§ **TASK DIRECTIONS**
Give back an exact copy of the lines in the records below, from the line that has "Given: Click the '2 =' blank line text" through the line that has "valid tracking upload", and nothing besides.

[[ EXTRACTED DATA open ]]

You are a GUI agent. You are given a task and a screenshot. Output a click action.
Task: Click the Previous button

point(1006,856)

[[ EXTRACTED DATA closed ]]
[[ EXTRACTED DATA open ]]

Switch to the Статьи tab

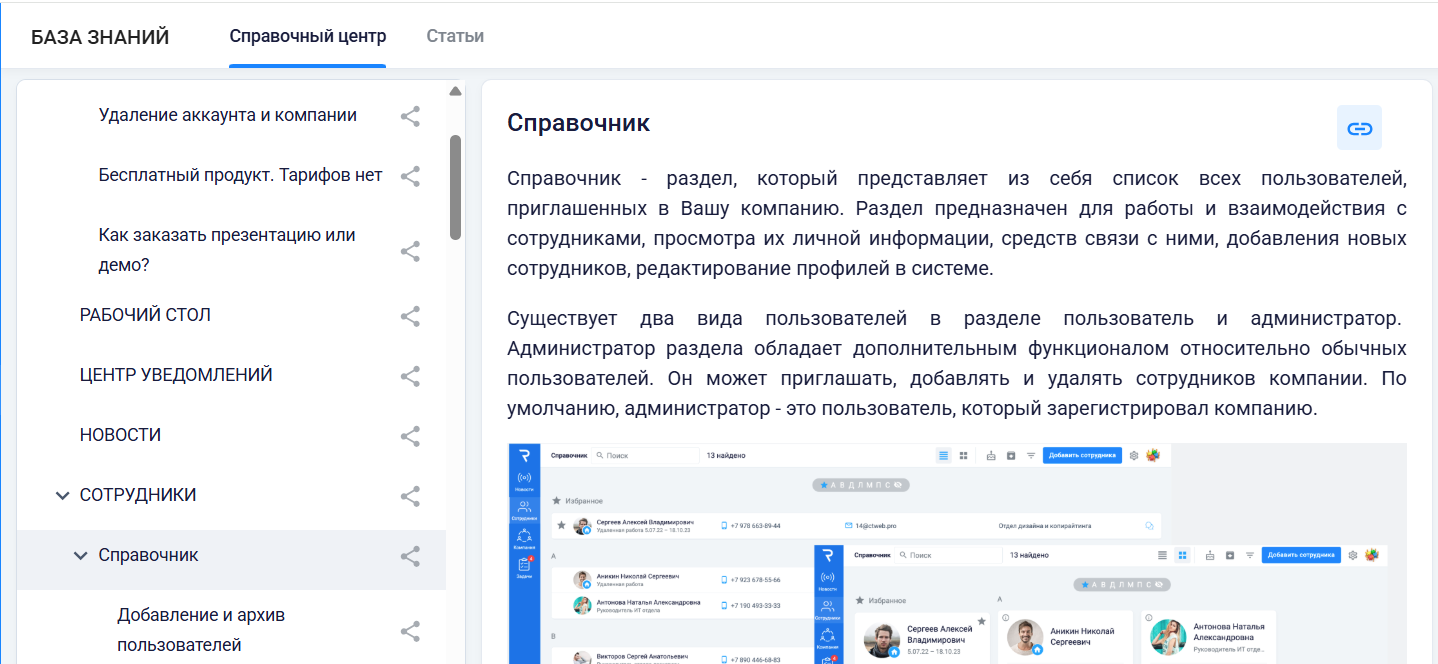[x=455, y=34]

[[ EXTRACTED DATA closed ]]
[[ EXTRACTED DATA open ]]

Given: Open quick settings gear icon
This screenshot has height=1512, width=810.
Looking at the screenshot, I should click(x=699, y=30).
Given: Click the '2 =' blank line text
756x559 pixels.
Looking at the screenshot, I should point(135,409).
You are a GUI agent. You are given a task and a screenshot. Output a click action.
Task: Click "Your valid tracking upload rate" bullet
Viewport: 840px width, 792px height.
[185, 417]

[[ EXTRACTED DATA closed ]]

§ **EXERCISE RESULT**
Given: Click the '2 =' blank line text
756x559 pixels.
Looking at the screenshot, I should point(135,409).
You are a GUI agent. You are given a task and a screenshot. Output a click action.
Task: Click "Your valid tracking upload rate" bullet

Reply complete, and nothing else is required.